**Data records**

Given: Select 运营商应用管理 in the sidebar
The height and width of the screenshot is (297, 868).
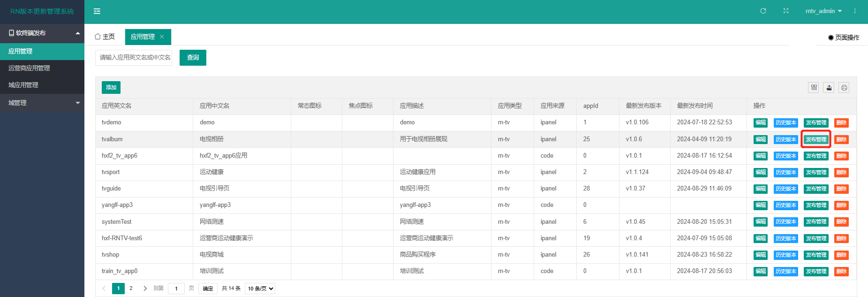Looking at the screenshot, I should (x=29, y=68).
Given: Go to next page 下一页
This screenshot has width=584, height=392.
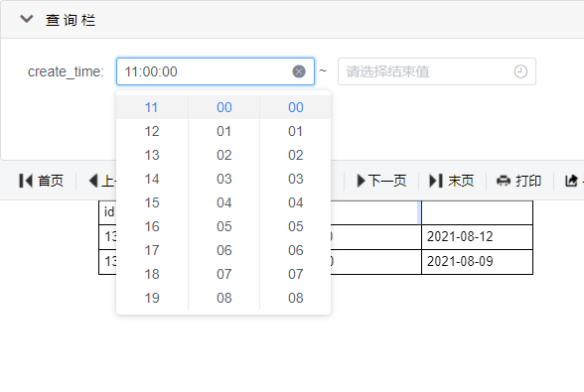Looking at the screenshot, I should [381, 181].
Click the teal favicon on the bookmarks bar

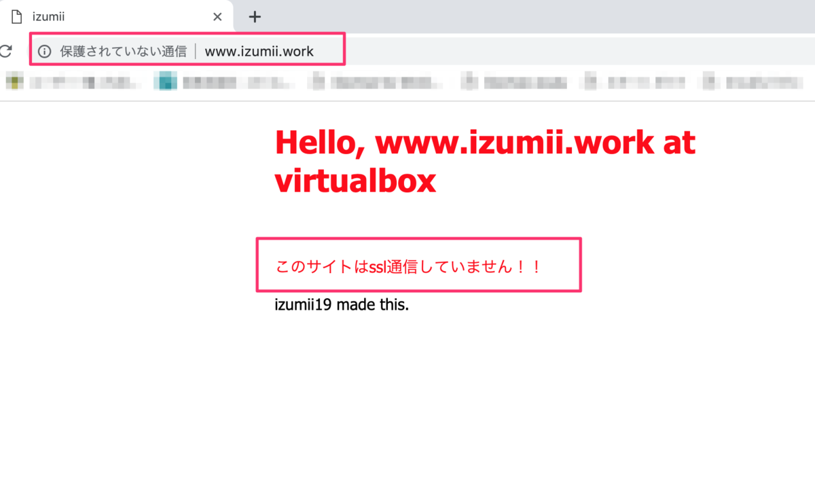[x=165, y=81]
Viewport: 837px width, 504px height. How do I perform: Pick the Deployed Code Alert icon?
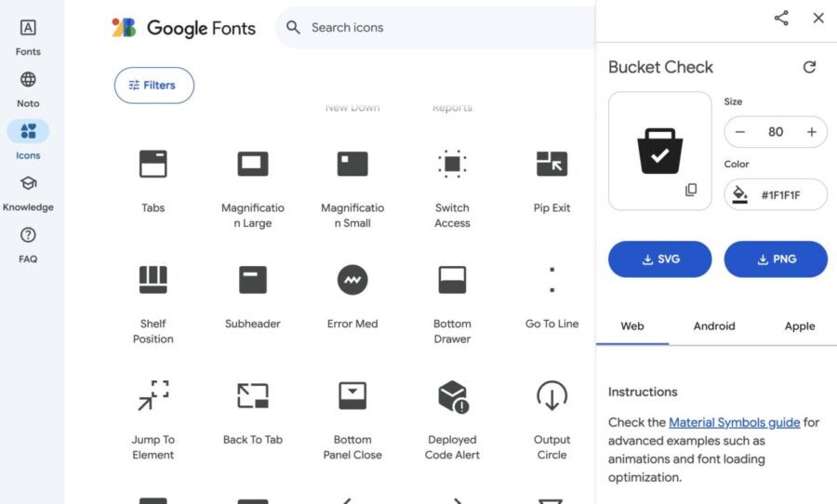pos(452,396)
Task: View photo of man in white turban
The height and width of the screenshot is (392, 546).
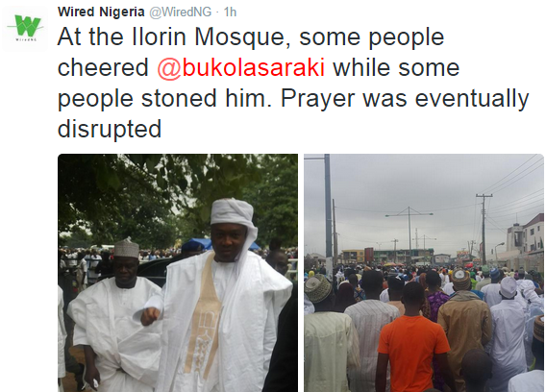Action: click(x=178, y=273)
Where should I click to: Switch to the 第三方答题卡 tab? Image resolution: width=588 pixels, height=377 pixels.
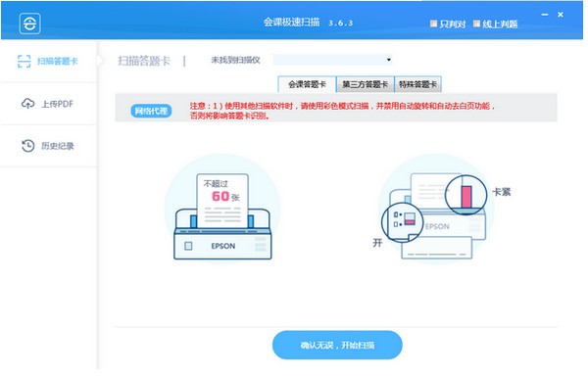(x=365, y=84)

**Goal of the exercise**
Copy each line above exactly. Images do not belong in the copy.

**Written solution**
Given: Select 运营商应用管理 in the sidebar
The height and width of the screenshot is (297, 868).
Looking at the screenshot, I should (x=29, y=68).
Given: Go to next page 下一页
This screenshot has width=584, height=392.
Looking at the screenshot, I should [381, 181].
Click the teal favicon on the bookmarks bar

[x=165, y=81]
Viewport: 837px width, 504px height. How do I perform: Pick the Deployed Code Alert icon?
pos(452,396)
Task: View photo of man in white turban
The height and width of the screenshot is (392, 546).
Action: click(x=178, y=273)
Where should I click to: Switch to the 第三方答题卡 tab? Image resolution: width=588 pixels, height=377 pixels.
(x=365, y=84)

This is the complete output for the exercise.